お茶の水整形外科機能リハビリテーションクリニック院長。医師、医学博士、米国公認足装具士、日本整形外科学会専門医、日本リハビリテーション医学会専門医、日本リウマチ学会専門医。1994年に日本医科大学卒業後、千葉大学大学院にて2004年国際腰椎学会日本支部賞、2005年国際腰椎学会・学会賞を受賞。2008年王立パース病院ベットブルック脊椎ユニットに留学を経て、2010年にお茶の水整形外科クリニックを開院。訳書に『自分で治せる! 腰痛改善マニュアル』など。最近ではダチョウ倶楽部の肥後克広氏を被験者とし銅冶氏が監修を務めた『あきらめない腰痛』が好評を博している。

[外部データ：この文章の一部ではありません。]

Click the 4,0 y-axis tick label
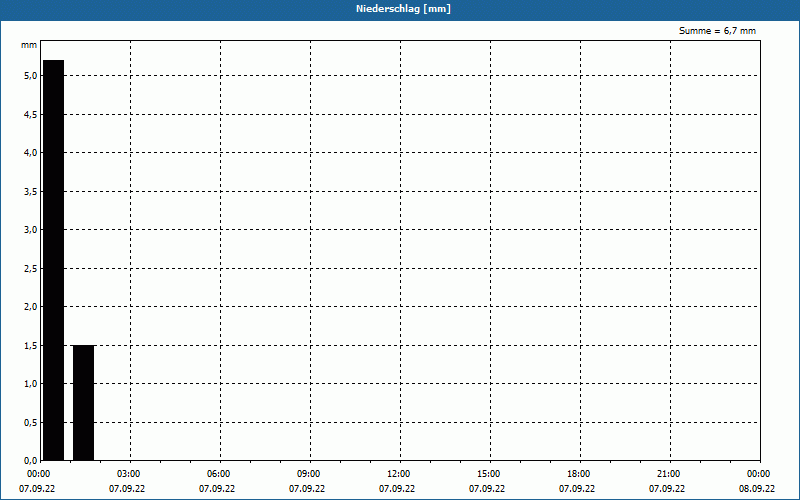Screen dimensions: 800x500 (29, 153)
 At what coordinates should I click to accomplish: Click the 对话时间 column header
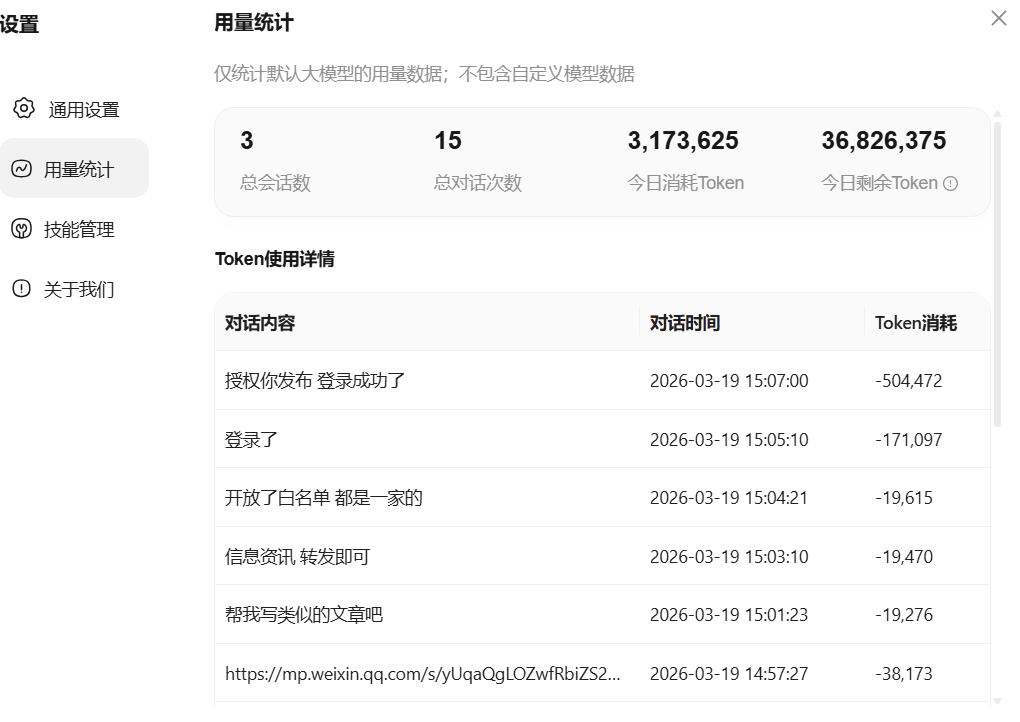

腰痛のタイプは前回ご紹介したように、体を後ろに反らす運動によって改善する「後屈改善タイプ」、体を前に倒す運動によって改善する「前屈改善タイプ」、腰を右か左に動かすことで改善する「側方改善タイプ」の3つに大別できます。まず基本の運動を行うことでタイプを見きわめてから、最適な腰痛体操を行っていくことになります。
しかしその前に、まずあなたの腰痛が体操に適しているかどうかをチェックする必要があります。骨折や感染あるいは腫瘍(しゅよう)などが原因の腰痛であれば、まずそちらの治療を行なう必要があります。それを考えずに体操を行えば、マヒなどの重大な病状に発展しかねません。正式な診断は整形外科を受診する必要がありますが、まずは以下に挙げる項目で簡易的にチェックしてみてください。
1. 足に力が入らず動かせない → 足にいく神経がマヒしている危険性
2. おしっこが出せない → 膀胱(ぼうこう)にいく神経がマヒしている危険性
3. 転んだり落ちたりしてから腰が痛い → 怪我で骨折している危険性
4. 最近、急に体重が落ちた → 癌(がん)の転移の危険性
5. 腰痛に加えて熱が続いている → 背骨の感染の危険性
これらに当てはまる方は、重大な病気から来る腰痛の可能性がありますので、体操を行う前に必ず医療機関を受診してください。
上記5項目が大丈夫であれば、続いて次の5項目をチェックしてください。
1. 足の力が弱い、感覚が鈍い → 足にいく神経のマヒの可能性
2. おしっこが出しにくい、陰部にしびれがある → 膀胱にいく神経のマヒの可能性
3. 足や腰に強い痛みがある → 重大な病気が隠れている可能性
4. 骨粗鬆症(こつそしょうしょう)と言われたことがある → 骨折の可能性
5. 進行癌になったことがある → 癌の転移の可能性
これらに当てはまる方は、重大な病気が隠れていたり重症の神経マヒになる危険性もありますので、十分に注意しながら体操を行ってください。